By on February 09, 2010

PVFS Customer Question with Staff Response:


I have a 85’ X 100’ fenced orchard area that doubles as a chicken yard. I want to plant a cover crop to enrich the soil. Then I want to plant your chicken field mix. Which cover crop would be safe to share with chickens? I was going to broadcast it by hand and attempt to lightly rake it in. I live up near Susanville, CA on a southern facing gentle slope. I can irrigate a few times with a hose and sprinkler.

Thank you,



When you say that you want the cover crop to enrich the soil, do you mean that you are planning to till it in later on?  Usually, a green manure crop to enrich the soil is one that you grow then incorporate back into the soil so that the organic matter breaks down and releases all the nutrients it accumulated.  That is considered the best way to build up your soil for future crops, including the Omega 3 Chicken Forage Blend.  If that’s what you want to do, you would choose an annual cool season crop such as the Soil Builder Mix, plant it now (although you might not get a lot of growth until Spring, since the soil is cool), and till it under (roto-till, double dig, etc.) and wait 4-8 weeks before planting your chicken pasture.

As far as a cover crop to grow with a chicken pasture seed, I don’t think that would be a good idea.  The blend itself is good for the soil (it has clovers, cowpeas, and alfalfa which are all Nitrogen fixers) and as long as you prepare the soil before hand by sowing a green manure crop or adding compost and fertilizer, it will grow well.

The Omega-3 mix is an irrigated mix, by the way, so you’ll have to water it probably a couple times a week through the dry times (depending on your soil, natural rainfall, etc.).

Give me a call if you want to discuss this any further.
Hope that helps and thank you for growing organically!

  Comments (3)


If your orchard area doubles as a chicken pen you will have to pen your chickens when the seed is sprouting and during the early stages of growth. Chickens may eat the seed and they love the sprouting seeds. Also their scratching may destroy young seedlings.

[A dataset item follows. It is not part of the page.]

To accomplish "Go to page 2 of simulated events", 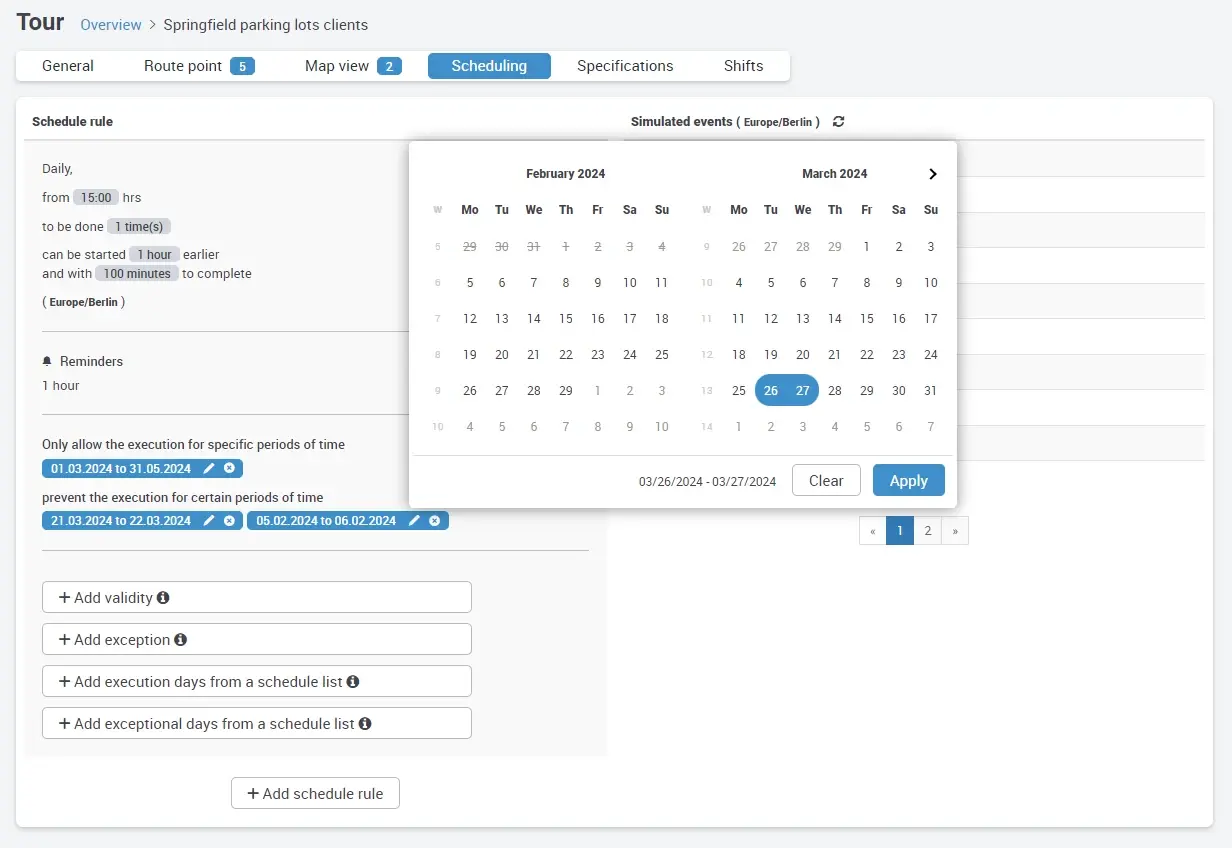I will [x=927, y=530].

Posted by Laurie on Feb. 09, 2010 at 5:30:47 PM


Hi we currently have a garden about 35x35 that we are using.  The plan is to move the chicken run onto the top of it in the fall so they can naturally compost everything for us and then in the spring we hope to move them back over to another area.  We plan to do this every year.  I’d like to plant something in between the rows of our garden now (mid-June) that they can enjoy when we move them on top of the garden.  It also needs to be something that they will consume so we can hopefully employ a no-till approach.

Any recommendations?

Posted by Hot Belly Mama on Jun. 17, 2010 at 9:55:05 AM


Are you planning to plant in the rows between vegetables.  If so a perennial low growing clover such a white dutch (6’-10’) is probably your best bet.  Clover will fix nitrogen especially if you inoculate the seed before planting and add to your soil health.  Though it will spread in your beds you can weed it out of areas you want to plant and it makes a good companion plant with most possibly all crops.

You can also plant clover in your pathways. However you will need to plant your paths when you can avoid walking in them perhaps at the end of your summer season but before frost.  Another option would be to plant Omega-3 Chicken Forage Blend.  The chickens will love this.  All of these cover crop seeds and inoculates are available at Peaceful Valley Farm Supply.  Good Luck.  This is a good step toward sustainable living.